For the records below, say how many lines contain the string "computer". Give no other text.

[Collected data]
↓↓↓

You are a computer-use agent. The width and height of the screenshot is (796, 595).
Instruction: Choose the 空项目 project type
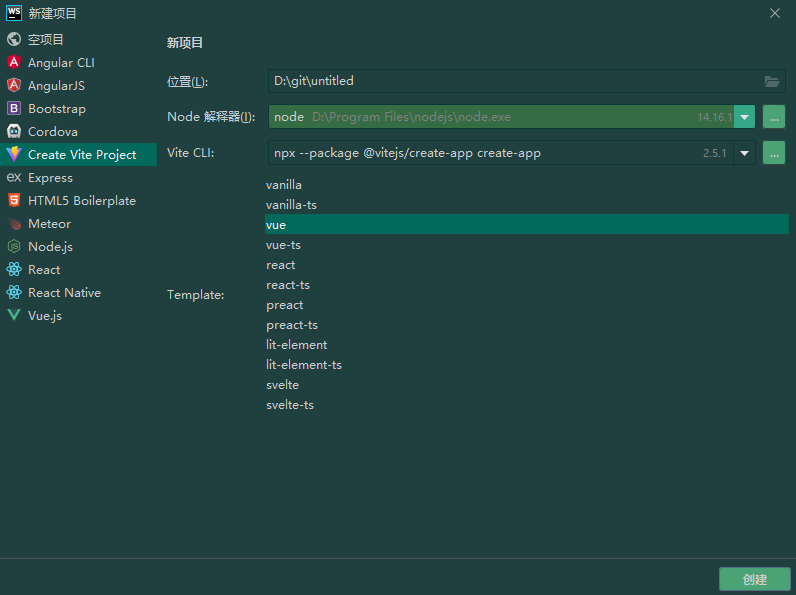(x=45, y=40)
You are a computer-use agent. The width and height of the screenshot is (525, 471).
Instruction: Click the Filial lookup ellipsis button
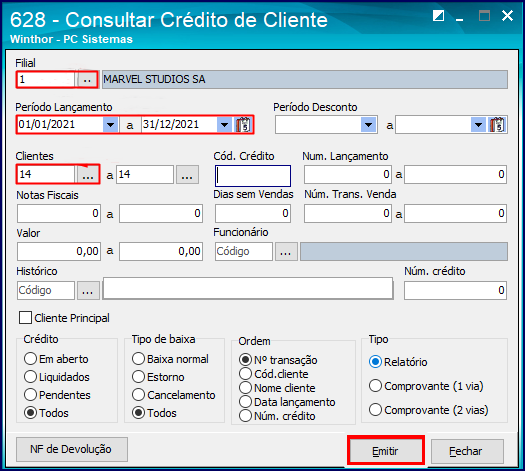tap(87, 80)
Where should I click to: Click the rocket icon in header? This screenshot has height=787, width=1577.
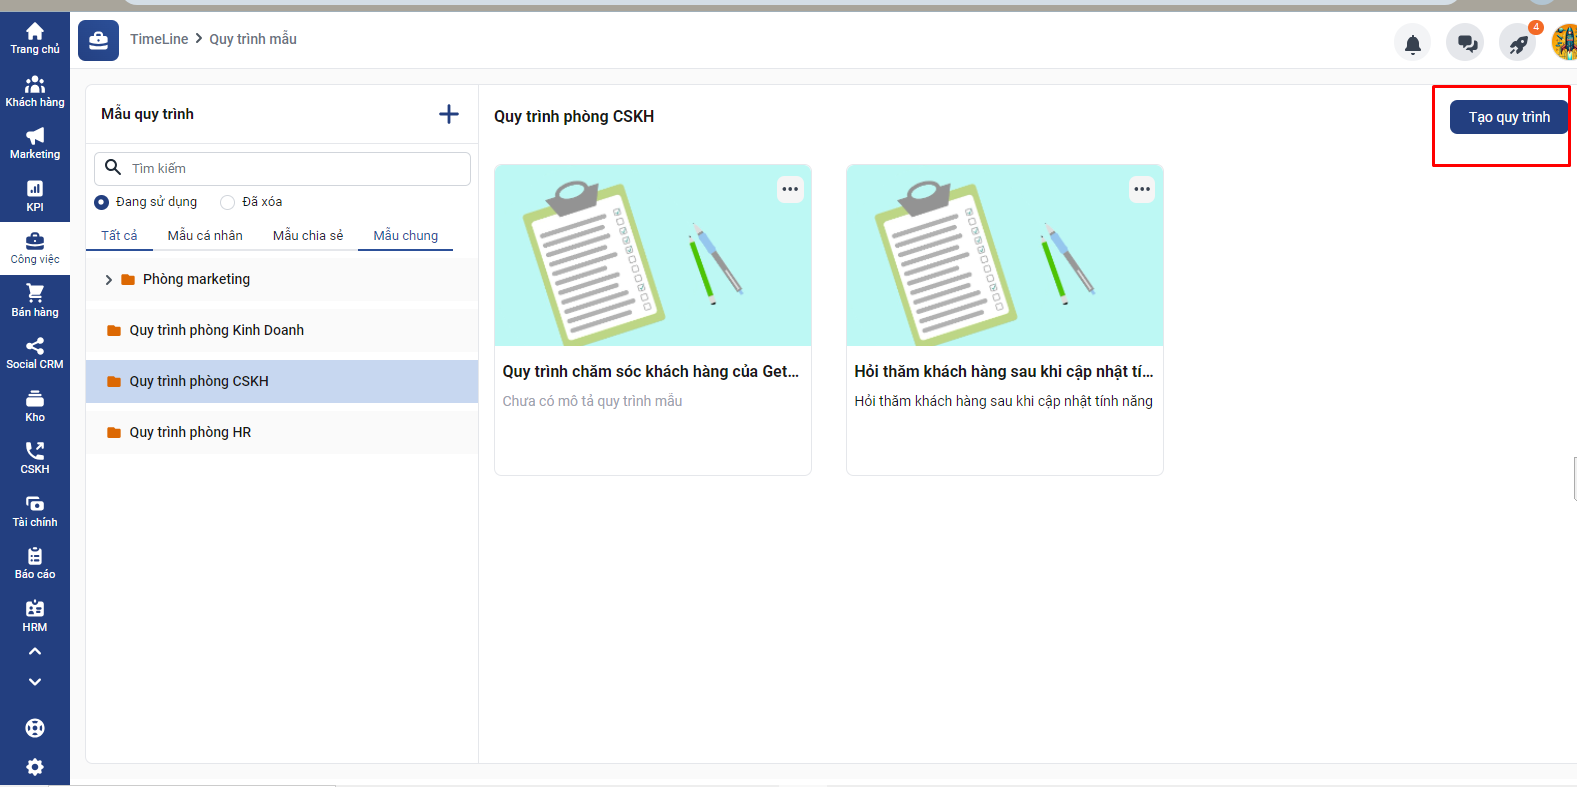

↑↑↑

## RESULT
2